Sometimes, I read all the threads on this forum, and I can't but help get the impression that this isn't so much a photography forum, as it is a gadget geeks paradise. Even in the photo galleries section, genuine criticism is rare, and more often than not, its found amongst a myriad of "nice shot" , "great picture" and my perennial favourite... "nose bleed".
Anyway, enough of a rant. I thought it would be a good idea to start a discussion on one of the more popular genres here, that is portraiture. So anyone who has comments, on what they think makes a good portrait, or do's and don't for portraits, or favourite poses, or some technical tips for studio or outdoor shoots etc etc etc, please come in.
If you can illustrate something with a picture, that will be even better. It's trite, but a picture does speak a thousand words.
So, to get the ball rolling, these are the things I have learnt in my short time studying this subject.
1. Watch your DOF with large aperture lenses. Its always a big temptation to open up. I remember first time a tried a 1.2, I shot permanently at 1.2. But a lot of pictures had one eye in focus, and one eye out of focus.

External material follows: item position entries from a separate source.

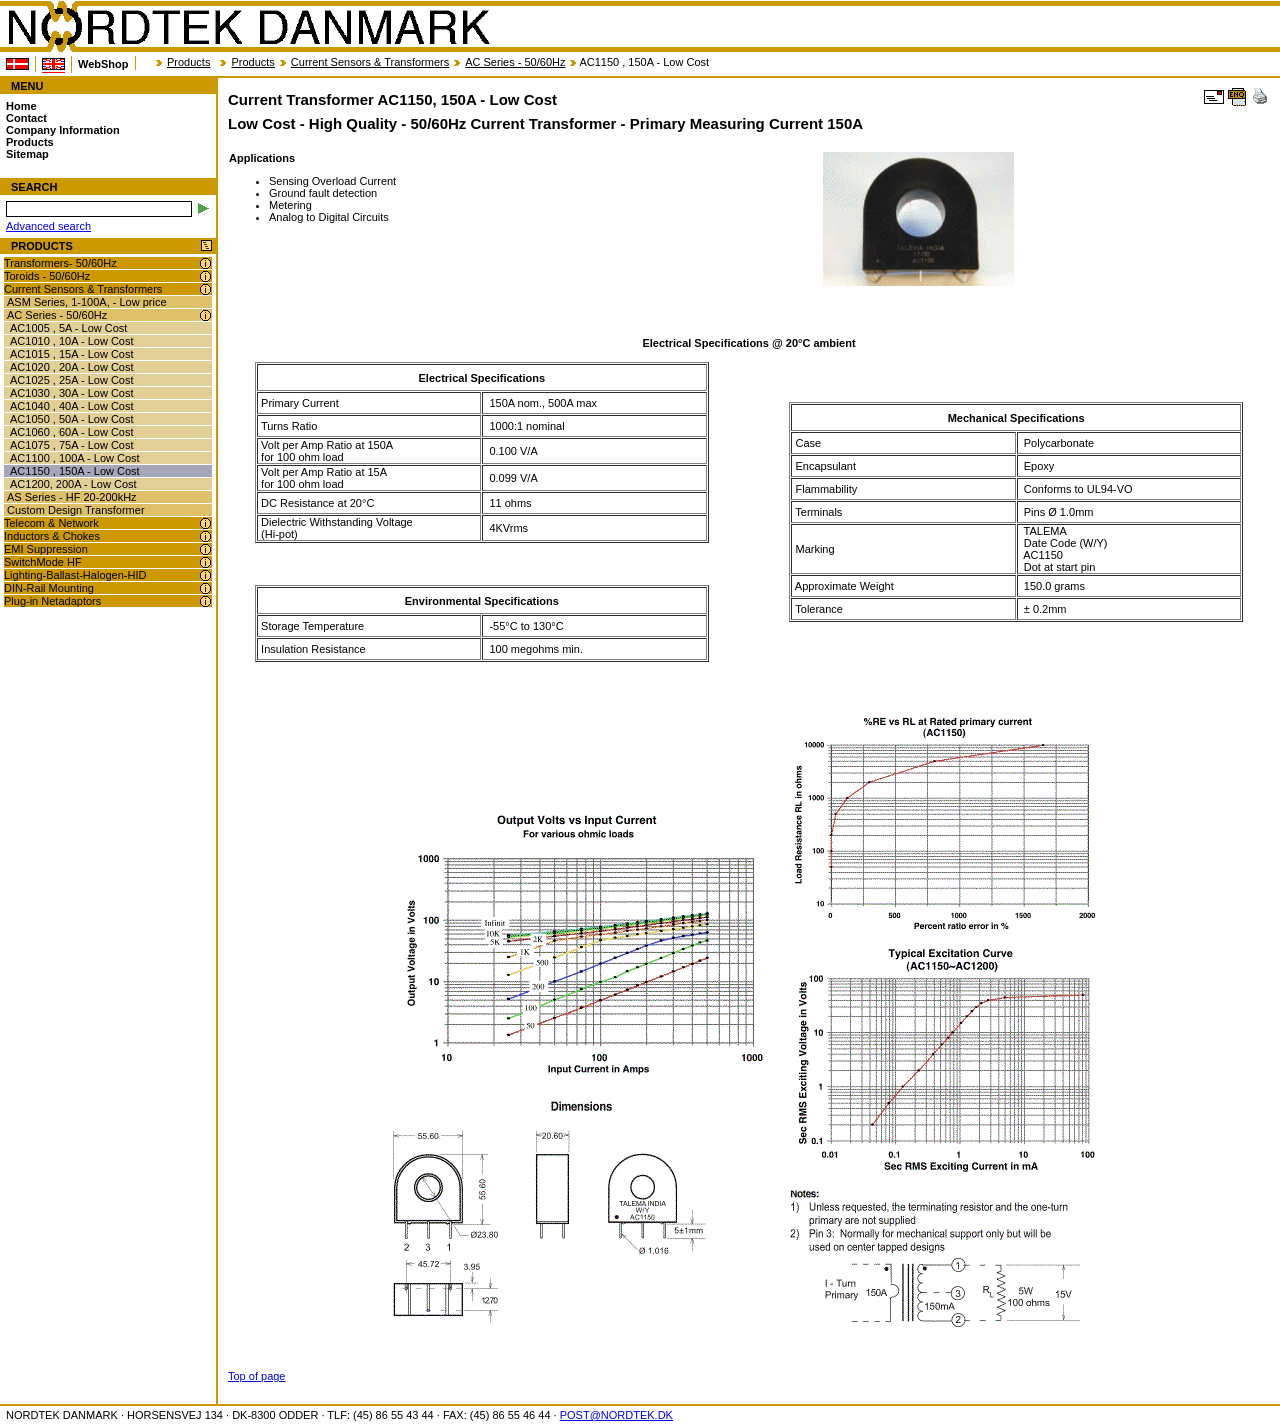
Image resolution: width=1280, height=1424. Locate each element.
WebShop (103, 64)
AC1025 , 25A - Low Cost (72, 380)
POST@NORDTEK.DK (616, 1415)
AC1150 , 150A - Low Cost (75, 471)
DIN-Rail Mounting (49, 588)
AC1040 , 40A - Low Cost (72, 406)
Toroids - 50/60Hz (47, 276)
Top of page (257, 1376)
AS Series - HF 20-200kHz (72, 497)
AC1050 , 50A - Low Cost (72, 419)
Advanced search (48, 226)
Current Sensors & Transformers (370, 62)
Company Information (63, 130)
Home (21, 106)
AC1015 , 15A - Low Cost (72, 354)
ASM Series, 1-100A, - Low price (87, 302)
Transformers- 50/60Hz (60, 263)
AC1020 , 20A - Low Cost (72, 367)
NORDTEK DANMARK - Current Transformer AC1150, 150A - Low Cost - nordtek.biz (248, 27)
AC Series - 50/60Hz (515, 62)
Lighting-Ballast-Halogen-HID (75, 575)
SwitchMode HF (43, 562)
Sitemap (27, 154)
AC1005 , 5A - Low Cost (68, 328)
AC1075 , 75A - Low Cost (72, 445)
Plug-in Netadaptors (52, 601)
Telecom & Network (51, 523)
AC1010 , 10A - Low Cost (72, 341)
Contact (26, 118)
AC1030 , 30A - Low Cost (72, 393)
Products (188, 62)
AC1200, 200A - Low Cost (73, 484)
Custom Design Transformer (76, 510)
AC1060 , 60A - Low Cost (72, 432)
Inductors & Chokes (52, 536)
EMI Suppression (46, 549)
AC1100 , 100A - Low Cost (75, 458)
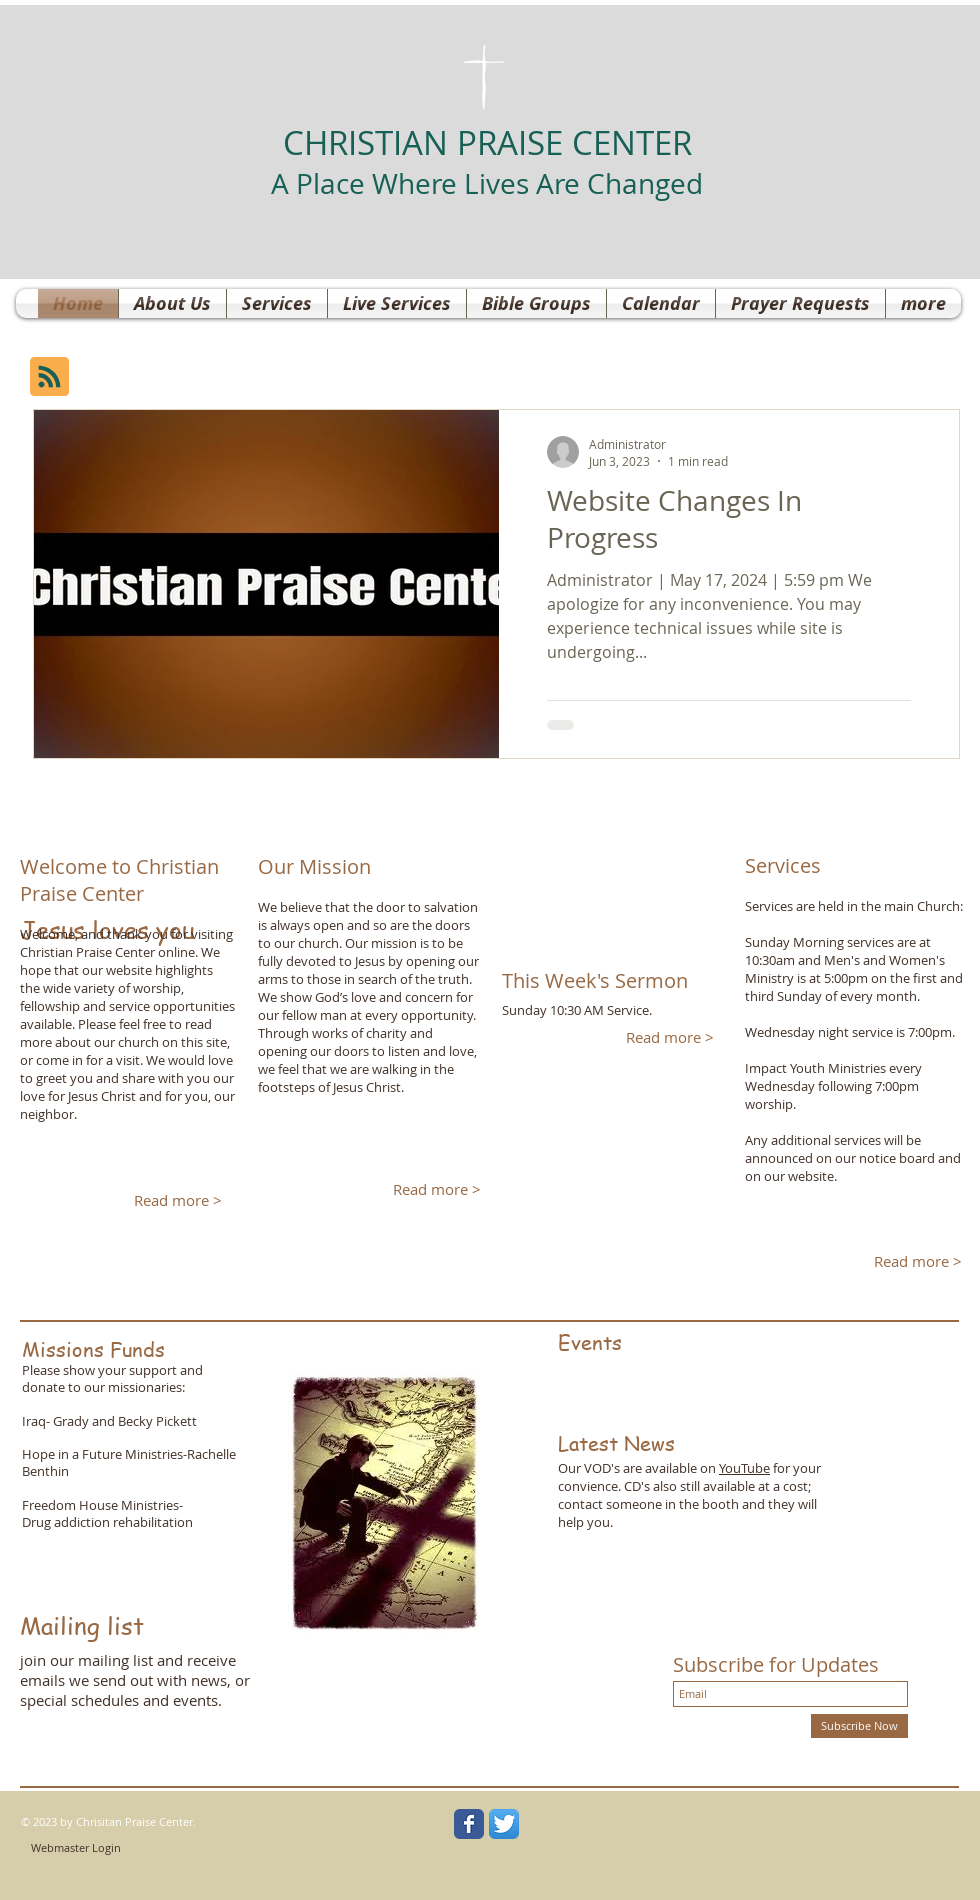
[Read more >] (177, 1200)
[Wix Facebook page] (469, 1824)
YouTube (744, 1468)
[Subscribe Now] (859, 1726)
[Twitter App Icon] (504, 1824)
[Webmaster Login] (75, 1848)
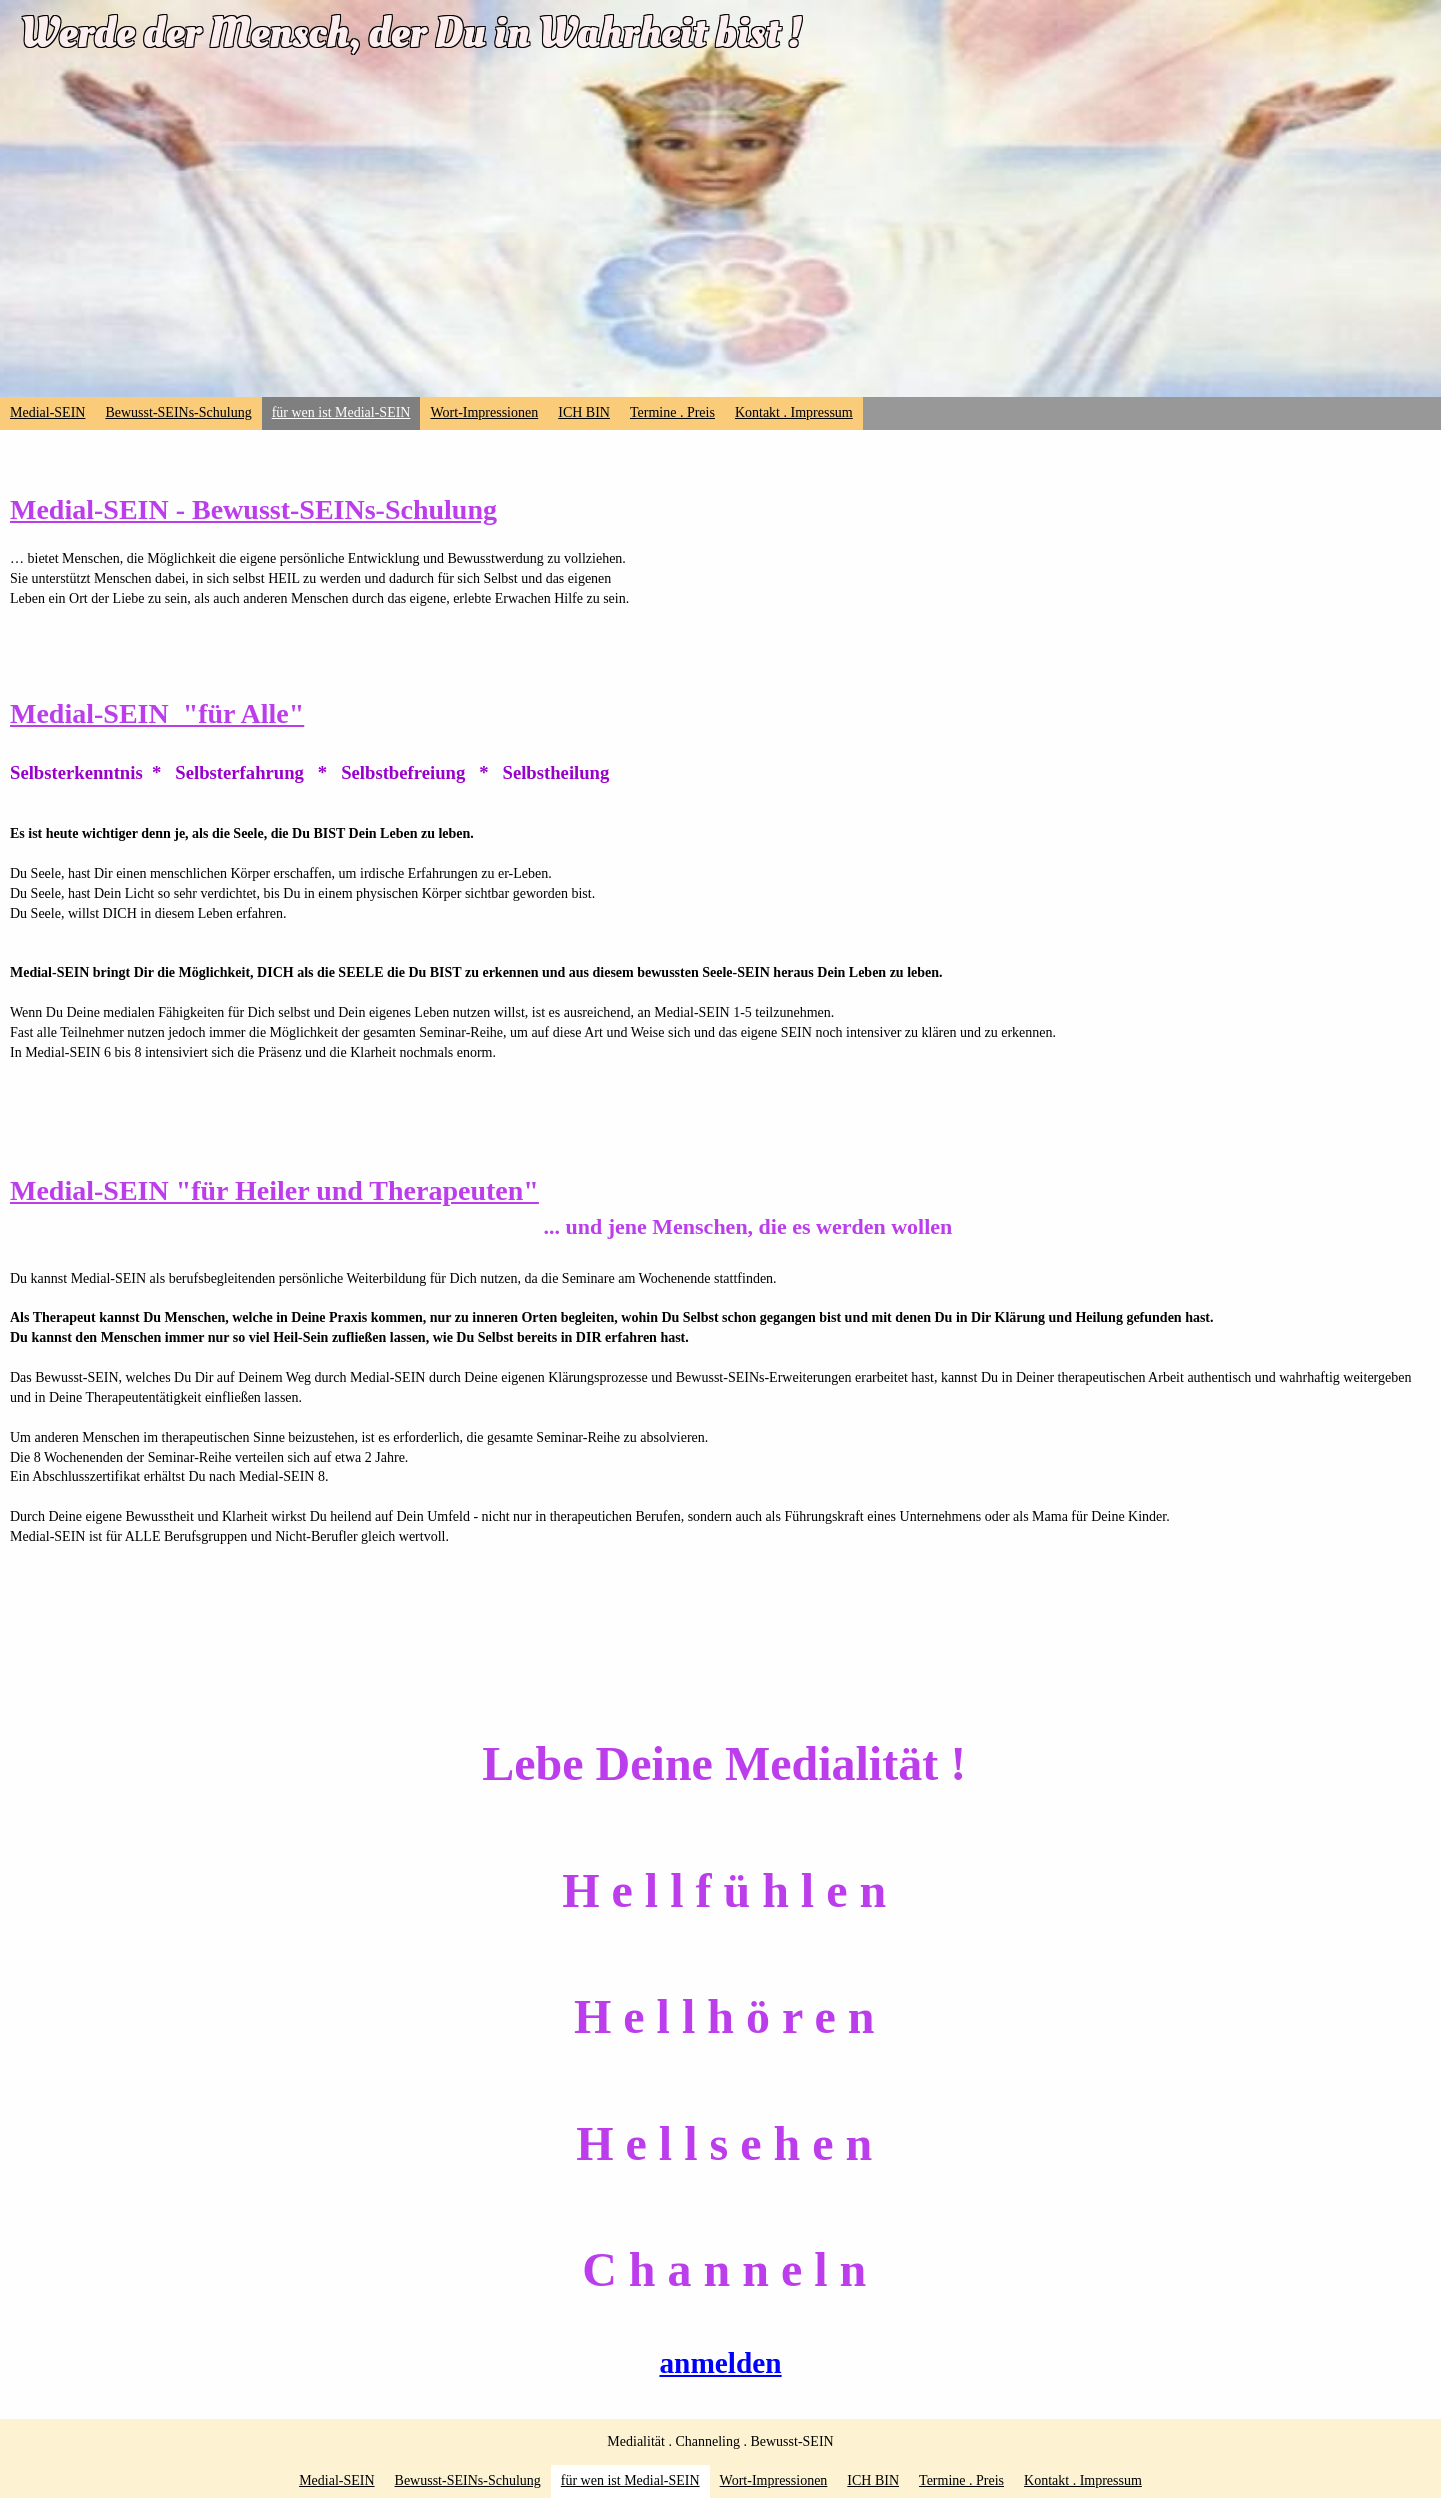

2. Before you even think about composition, get your exposure right. Whilst exposure can easily be corrected, its so much better to get it right in camera. What i used to do, was take a shot, and fiddle all over the place with exposure i.e adjust aperture, shutter and ISO. bracket up, bracket down. Since shooting with some of the pros here, i finally stumbled on a more efficient technique. What I do is to find the ballpark exposure for a certain picture. Say F4, 1/100th. Ill then shoot one at 1/50th, and then increase shutter speed and shoot at intervals 1/25th of a second (or thereabouts). The advantage of going from slow to fast, is it just involves turning the control knob in one direction, rather than up and down etc. That way, ill get maybe 4 or 5 shots for one pose, but ill be pretty sure to have nailed one good exposure.
3. Composition. For me, the big mistake i used to make was too much head room. This stemmed from using the centre AF point and using that to focus on the eyes. So now, I use a corner AF point, and make sure to compose the shot carefully before shooting so there isnt much headroom.
more to come, thats all i can think of off the top of my head.